Nigeria's biggest city Lagos is home to some 20 million people and produces a staggering 10,000 tonnes of waste every day, a lot of which piles up on the busy streets or floats in open sewers. Currently, an estimated 40 percent of the megacity's waste is collected and taken to massive rubbish dumps, where scavengers pick through it for scrap and salvage to sell. But a new scheme is hoping to change people's attitude towards rubbish -- and their immediate environment -- by providing a material incentive to recycle plastic bottles, bags and tin cans. AFP
Lagos gets on its bike with recycling ‘loyalty’ scheme
Agence France-Presse / 01:01 PM February 24, 2014
LAGOS – Nigeria’s biggest city Lagos is home to some 20 million people and produces a staggering 10,000 tons of waste every day, a lot of which piles up on the busy streets or floats in open sewers.
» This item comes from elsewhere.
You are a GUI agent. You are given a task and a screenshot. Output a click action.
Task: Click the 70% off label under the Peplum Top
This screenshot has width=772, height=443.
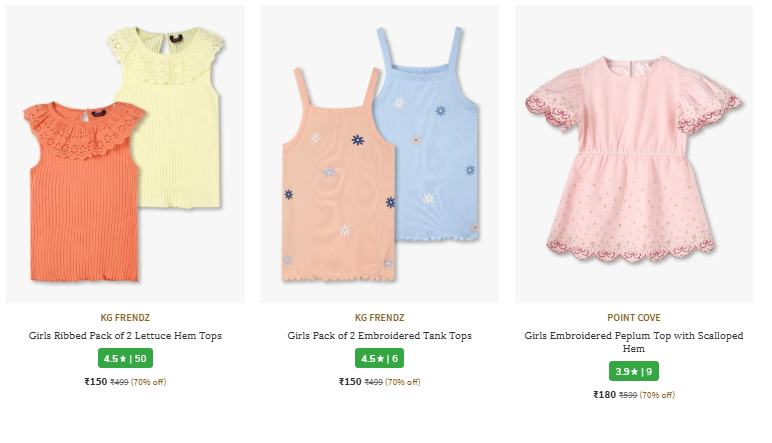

Currently, an estimated 40 percent of the megacity’s waste is collected and taken to massive rubbish dumps, where scavengers pick through it for scrap and salvage to sell.
But a new scheme is hoping to change people’s attitude towards rubbish – and their immediate environment – by providing a material incentive to recycle plastic bottles, bags and tin cans.
“Wecyclers” is the brainchild of Bilikiss Adebiyi, who came up with the idea while studying in the United States for a master’s in business administration.
“People die from flooding because we are clogging our drainage,” said Adebiyi, an MIT Sloan School of Management graduate and former IBM software engineer.
“The chemicals from the plastic leach into the soil because people just dump it indiscriminately, they don’t understand that they need to dispose of the waste properly,” she told AFP.
“It impacts their health, it impacts their livelihood, productivity.”
“Wecyclers” was set up 18 months ago with the backing of the Lagos Waste Management Authority (LAWMA), the public body which normally handles refuse collection in the city, and a handful of sponsors.
So far, it has collected nearly 200 tons of waste from about 5,000 households – all of it on bicycles specially adapted to carry large coloured cloth sacks for recyclable rubbish.
The distinctive “wecycles” have an edge over the giant dustcarts that collect roadside waste from homes and businesses in that they can ply even the narrowest and most rutted streets.
The riders go door to door to collect and weigh the recycling. Every kilogramme accumulates credits for clients, allowing them to trade in their points for prizes.
“Recycling is not common. There’s very low awareness. People don’t even know what recycling is,” said Adebiyi.
“It’s one of the reasons why we used the incentive system, when people actually can earn points and get something valuable from their points.”
Points mean prizes
Under the scheme, households can cash in their points for basic foodstuffs, kitchen equipment such as a blender, mobile phone credits or simply hard cash.
One client was even able to buy himself an electric generator – a luxury in a country where power cuts are a daily occurrence.
Ademiyi said the potential rewards rather than just promoting a general principle of environmental awareness offered the best method of getting people recycling in Nigeria.
“The incentive was a way to get the conversation started. Let them get excited about recycling because of what they’re going to be able to get from it,” she added.
“But then, as they’re recycling, then they see the other benefits, from the cleanliness, the reduction of flooding, reduction in diseases.
“People will now know why they should continue to recycle.”
The collected waste is transported to a patch of ground loaned by LAWMA in the working class neighbourhood of Surulere, where it is sorted and then sold to recycling factories.
Plastic goes towards making padding for pillows and mattresses, textile fibres, rubbish sacks, even flip-flops, while the tin cans are melted down and turned into other aluminium products.
Empty small plastic sachets of cheap drinking water, which are very popular in Nigeria, are found strewn across the pavements and gutters in Lagos.
They are bought by companies such as Bridgeco Global, which cleans and then melts them down before turning them into small plastic balls at its factory in the city’s Ikeja neighbourhood.
The granules are then resold at 170 nairas ($1, 76 euro cents) a kilo to factories making basins, buckets and other plastic objects, said Bridgeco Global owner Ahmed Lawal.
One woman, who lives and works as a tailor in Surulere, said she had started collecting her recyclable waste for Wecyclers last year.
“Before it (the neighbourhood) was very dirty, smelling everywhere, so dirty,” she said.
“But since I’m with them everything is clean. So they normally come, with their gift and whatever…They’re good.”
Adebiyi’s project has made waves and last October it won a Cartier Women’s Initiative Award, which recognises female entrepreneurs across the world.
Currently, the business employs about 30 people but it is hoped that more than 100 will be employed by the end of the year.
Plans are also afoot to expand from the two main poor areas of Lagos to another two this year, as well as in the federal capital Abuja and the state of Uyo, in the southeast.